Although its author is French, the webcomic is written directly in English, to be able to reach the largest audience, and because the English language is more direct and uses fewer words; this sometimes leads to grammatical or syntactical errors in the strips, which are often corrected by emails from native English-speaking readers.

The webcomic
Presented in different formats (mostly 1- or 3-frame strips, sometimes more), short gags are published irregularly on the website, and are named "Vault #" followed by a number, since its creation in January 2004. Strips are independent, though some gags are running on a few linked pages. Some strips refer to previously published gags, and can be difficult to understand for newcomers.

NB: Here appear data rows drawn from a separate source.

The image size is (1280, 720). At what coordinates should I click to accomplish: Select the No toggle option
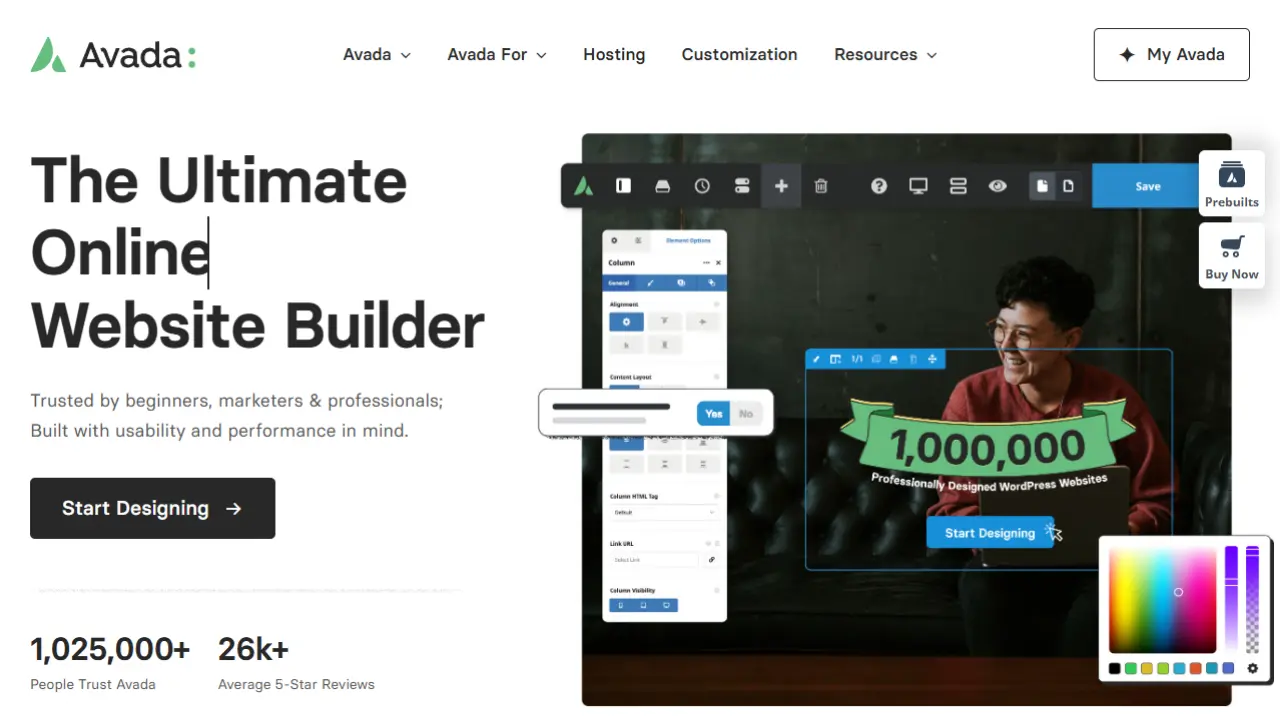coord(746,413)
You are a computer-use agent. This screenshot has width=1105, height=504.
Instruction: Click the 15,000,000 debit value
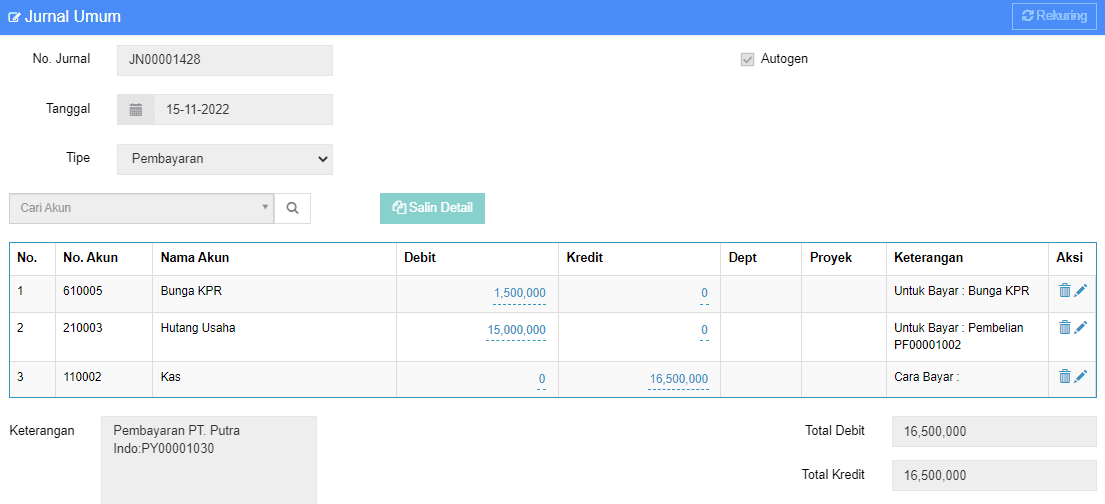pyautogui.click(x=516, y=330)

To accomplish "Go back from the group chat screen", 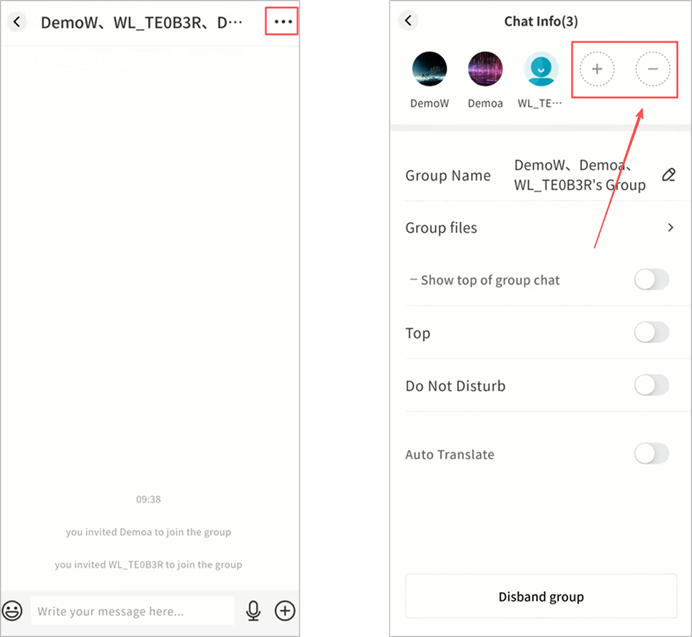I will coord(17,21).
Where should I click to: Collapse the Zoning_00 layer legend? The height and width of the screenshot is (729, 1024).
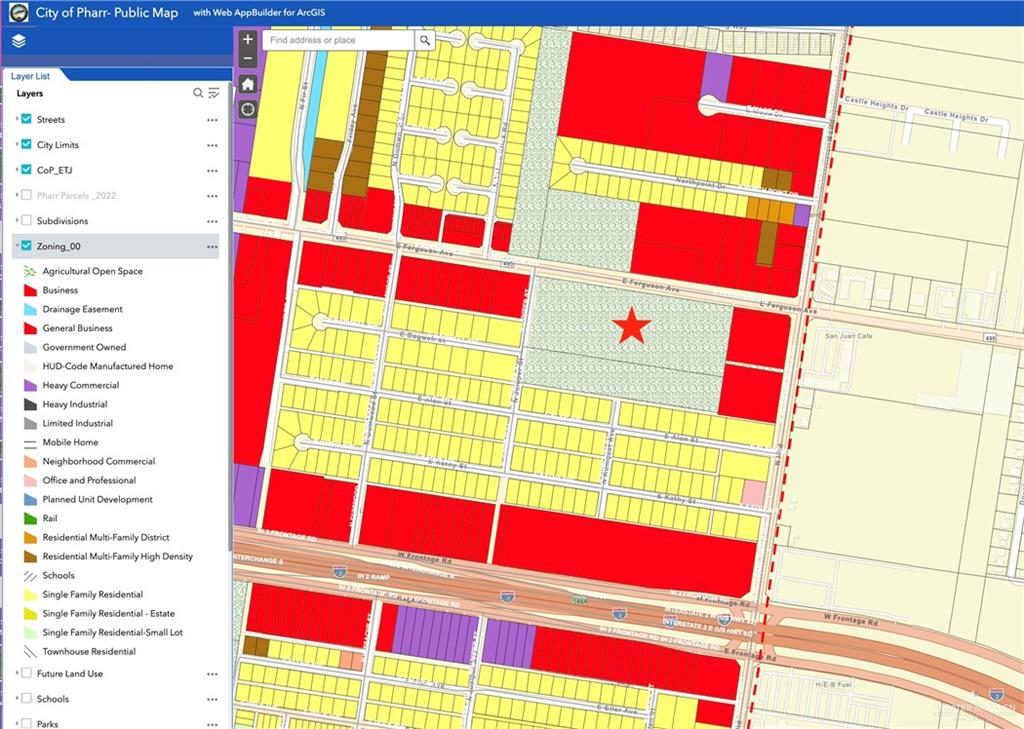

The characters' appearance has changed a bit since 2004, becoming more precise and balanced, but some recently published strips shows old-looking creatures: the strips are not published in a rigorous chronological order, and sometimes a gag is taken from the book Welcome to the Vault.

The webcomic uses the Cthulhu Mythos and its caricatured characters in a modern environment, referring to the common popular culture and actuality, and even politics; ecological matters can also be seen through a few strips dealing with pollution and overfishing.

The vision of the Cthulhu Mythos in the comic is heavily influenced by the Call of Cthulhu role-playing game; François Launet discovered HPL's works through gaming, and many strips directly refers to the game, its rules, its accessories and the players' habits.

The website also features a weblog, used to talk about Mythos-related events or item, a guest art section to display drawings done by fans and a small shop selling T-shirts.

The website is hosted by Macguff Paris, a special FX and post-production company, which employs François Launet as a SFX supervisor, and allows him to use some of their disk space and broadband access.

The printed books
In 2005, François Launet and Pegasus Spiele agreed on the publication of a printed version of the UvoD, under the supervision of JC.Steines, and Paul McLean from yog-sothoth.com for the editing part. Featuring most of the strips published at that time on the web, along with original gags, Welcome to the Vault () was a 105-page, comic-sized book, printed in an edition of 4000 copies and sold on the US by White Wolf and Chaosium. The books were not officially distributed in Europe and are, therefore, very difficult to find.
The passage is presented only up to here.